そう思うと明凛をさらに強く抱きしめないわけにはいかなかった。
「もう、痛いよ、お兄ちゃん」
「それってさ」
「ん?」
「泣いちゃいけないってことじゃないんじゃないか? こういう時はさ、泣いてもいいと思うぞ」
「でも、お母さんが、笑えって……強くありなさいって……」
明凛は動揺しているのか、声が震える。
「家族の前でくらい、俺の前でくらい泣いたっていいだろ。今まで辛かったろ。でも、もう我慢する必要もない、強くある必要もないんだよ。安心しろ。俺が明凛を守ってやるから……!」
「……ッ! あれ、なんか涙が。
お兄、ちゃ……」
明凛が自分よりも大きな体の中に頭を埋め、塞ぎ込んでいたものを全て吐き出すように泣いている間、明凛もまた、俺を強く抱きしめ返していた。
しばらく明凛が泣いたあと、泣き止むまで俺は胸を貸していた。車椅子を川からすくい上げ、明凛を乗せて帰る頃にはすっかり日が暮れていた。
「ごめんねお兄ちゃん。服、濡れちゃって。」
瑛斗は川の水でズボンが濡れ、明凛の涙で制服のYシャツが濡れていた。
「別にいいさ、これくらい。そんなことより、明凛は大丈夫か? 寒くないか?」
「うん、私は大丈夫! でも、ちょっと眠い、かも……帰るまで寝てもいい?」
「ああ、おやすみ」
泣きつかれたのかさっきから眠たそうにしていたし、何より妹が初めて甘えてきたんだ、応えてやらないわけがない。それに、寝るってことは完全に信用してくれてるってことだからな。むしろ喜ばしいことだ。

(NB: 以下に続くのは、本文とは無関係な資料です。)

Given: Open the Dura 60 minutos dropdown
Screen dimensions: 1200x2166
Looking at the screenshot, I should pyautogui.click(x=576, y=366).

すぐに寝てしまった明凛の顔を暗闇の中で見据えながら、帰路をたどっていった。
家につくと、父が既に帰っていたようで電気がついていて明るかった。
車椅子を家の前に置き、明凛を背負って玄関を開ける。
「ただいまー」
「おう、おかえりー……ってその格好、どうしたんだお前ら」
「それは後で説明するからとりあえず明凛を風呂に入れさせよう。ほら、明凛、家についたぞ」
「んあ……
あ、本当だ。ありがとうお兄ちゃん」
「明凛、先に風呂に入ってきなさい。そのままでは風邪を引いてしまう」
「はーい」
そして俺は風呂場まで明凛を運んだあと親父が待っているリビングへと向かった。
「それで、どうしたんだ」
机の反対側にどっしりと構えた親父から当然の質問が飛んでくる。
「あまり言いたくはないというか俺の口から言っていいものなのか……」
こういうのは本人からすると言って欲しくないことだろうし、俺が言うことでもないだろう。
「どういうことだ?」
「私、いじめられてたの」
「!?」
開いたドアの前で明凛は座っていた。明凛が通ってきた廊下は少し湿っているようだったので、おそらく足を引きずりながらここまできたことが伺がえる。
「明凛...風呂入ったんじゃ」
「どうせこんな話してると思ってたんだ。お兄ちゃん優しいからきっと何も言わないんだろうなと思ったんで言いにきたよ」
明凛は地べたに座ったまま話す。
「なるほどな、そういうことか。お前たちが濡れているのも、あとは大体察しがつく。明凛、転校したいならさせてやるが、どうする?」
「ううん、私転校しないよ。今転校したら負けるみたいで嫌だもん。明日、自分でなんとかしてみる」
明凛が目に力を込めて言う。
「そうか。明凛は強いな。でもまたこんなことがあったらどうする?」
父が声を太くして聞いてくる。態度には出さないものの内心思うことがあったのだろう。
「それは……」
そんな親父の問いに明凛は顔を曇らせた。確かに、今回のことは俺が助けに来られたからいいものの、明凛一人ではどうしようもできないことだった。一人の力で、まして車椅子に乗っている明凛に出来ることなど限られている。でも、そんな明凛が勇気を出して言っているのだ。兄である俺が助けてやらないわけもないだろう。
困っている明凛のかわりに俺は口を開いた。
「俺が明凛を守るよ」
その言葉に明凛だけでなく、親父も驚いた顔をしていた。
「お前、そりゃ中学の間は学校が近いからいいけどな、高校はどうするつもりだ?」
「同じ学校に行けばいい話だろ」
「それは確かに安心出来るが、なあ?」
「そうだよ、悪いよお兄ちゃん」
「違うよ明凛。俺がそうしたいんだ」
「……お前、ちゃんと意味分かって言ってんだろうな?」
「ああ、俺の時間が減るとか言いたいんだろ? でも俺別にいいんだ。親父がいて、明凛がいて、皆で笑ってる。そんな時間が何よりも楽しいから。だから明凛には笑っていて欲しい。嫌な思いは絶対にさせたくないんだ」
普段なら言わないような言葉も何故か今はすらすらと出てくる。
「はあ……ちゃんと覚悟はあるんだな? じゃあ、俺の目が届かないときは瑛斗、お前に明凛を任せるぞ?」
「ああ、任せろ。明凛も大船に乗ったつもりでな」
「ふふ、分かってるよ。よろしくお願いします、お兄
ちゃん」
こうして、無事明凛の今後が話し合って決まった。その後の食事の時、今日も談笑する声が家の中に響くのだった。